The migrants were arrested shortly after midnight at the Antelope Wells entry point in southern New Mexico, which is part of the Border Patrol's El Paso sector. U.S. Customs and Border Protection (CBP) said in a statement that the group was composed primarily of "Central American families and unaccompanied juveniles" and was the 28th group of 100 (2,800) or more of migrants to be apprehended in the El Paso sector since the beginning of October.
"Criminal organizations continue to exploit innocent human lives in order to enhance their illicit activities without due regard to the risks of human life," CBP said in a statement. "In most cases these smugglers never cross the border themselves in order to avoid apprehension."
This marks the second large group to be arrested near the port in less than a week. On Friday Feb 8th, agents arrested 290 Central Americans who entered the country illegally.
Nonetheless, Antelope Wells remains as one of 43 official ports of entry along the international line dividing the U.S. and Mexico and has the distinction of being the least-used legal crossing on the southern border… but the illegal migrant traffic seems to be accelerating.

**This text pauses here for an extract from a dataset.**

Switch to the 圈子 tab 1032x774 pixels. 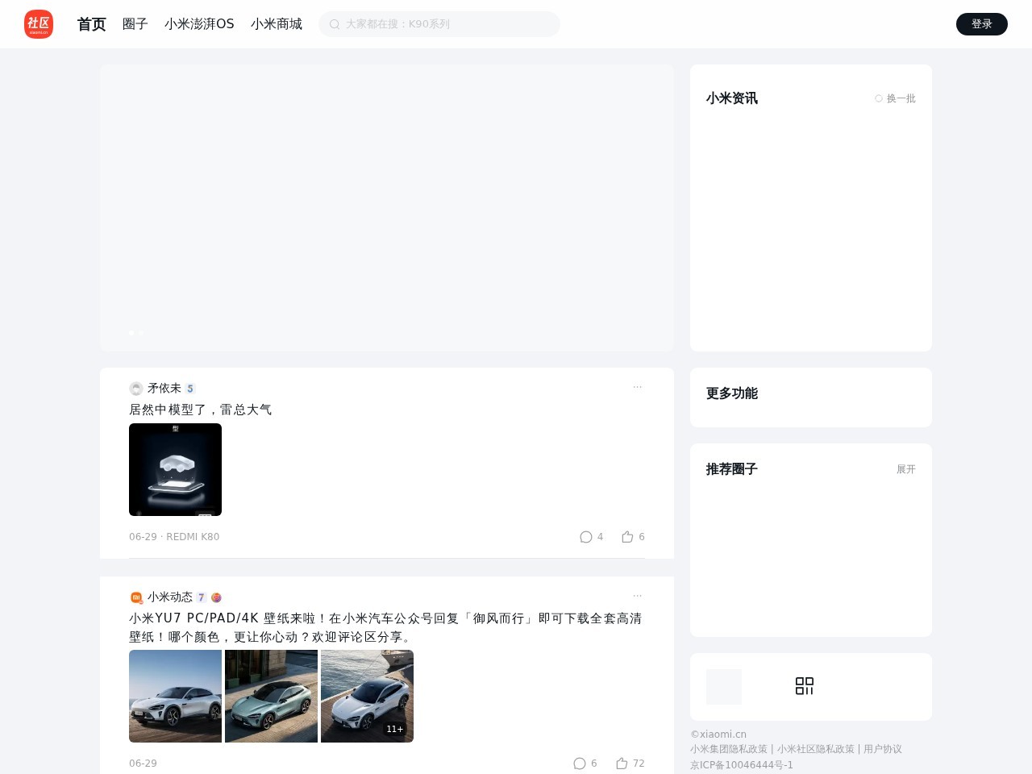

The international border on both sides of tiny Antelope Wells, in southwestern New Mexico, is open desert with no fence. New Mexico has almost no security fencing along its international border — just two miles of a corrugated metal barrier in Sunland Park, a city in New Mexico's southeastern corner.

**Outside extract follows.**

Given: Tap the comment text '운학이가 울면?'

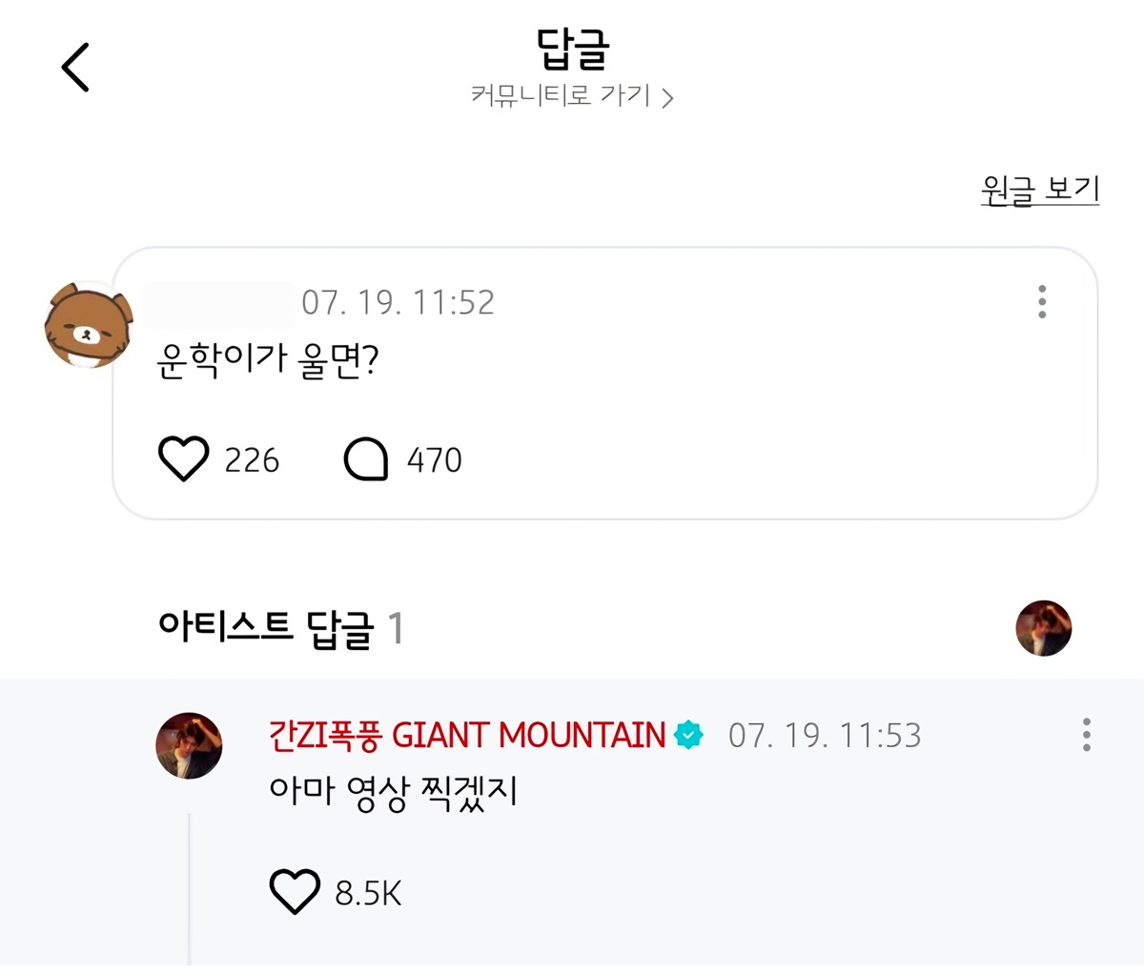Looking at the screenshot, I should (268, 361).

In President Trump’s State of the Union address he explains some of the problems at our southern border, in part;
“As we speak, large, organized caravans are on the march to the United States. We have just heard that Mexican cities, in order to remove the illegal immigrants from their communities, are getting trucks and buses to bring them up to our country in areas where there is little border protection. I have ordered another 3,750 troops to our southern border to prepare for the tremendous onslaught.

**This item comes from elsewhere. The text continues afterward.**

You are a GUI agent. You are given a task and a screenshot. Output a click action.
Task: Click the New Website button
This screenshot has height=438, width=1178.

No issue better illustrates the divide between America’s working class and America’s political class than illegal immigration. Wealthy politicians and donors push for open borders while living their lives behind walls and gates and guards.
Meanwhile, working class Americans are left to pay the price for mass illegal migration — reduced jobs, lower wages, overburdened schools and hospitals, increased crime, and a depleted social safety net.
Human traffickers and sex traffickers take advantage of the wide open areas between our ports of entry to smuggle thousands of young girls and women into the United States and to sell them into prostitution and modern-day slavery.
The savage gang, MS-13, now operates in 20 different American States, and they almost all come through our southern border. Just yesterday, an MS-13 gang member was taken into custody for a fatal shooting on a subway platform in New York City. We are removing these gang members by the thousands, but until we secure our border they’re going to keep streaming back in.
My administration has sent to the Congress a commonsense proposal to end the crisis on our southern border.
It includes humanitarian assistance, more law enforcement, drug detection at our ports, closing loopholes that enable child smuggling, and plans for a new physical barrier, or wall, to secure the vast areas between our ports of entry. In the past, most of the people in this room voted for a wall — but the proper wall never got built. I’ll get it built.
This is a smart, strategic, see-through steel barrier — not just a simple concrete wall. It will be deployed in the areas identified by border agents as having the greatest need, and as these agents will tell you, where walls go up, illegal crossings go way down.”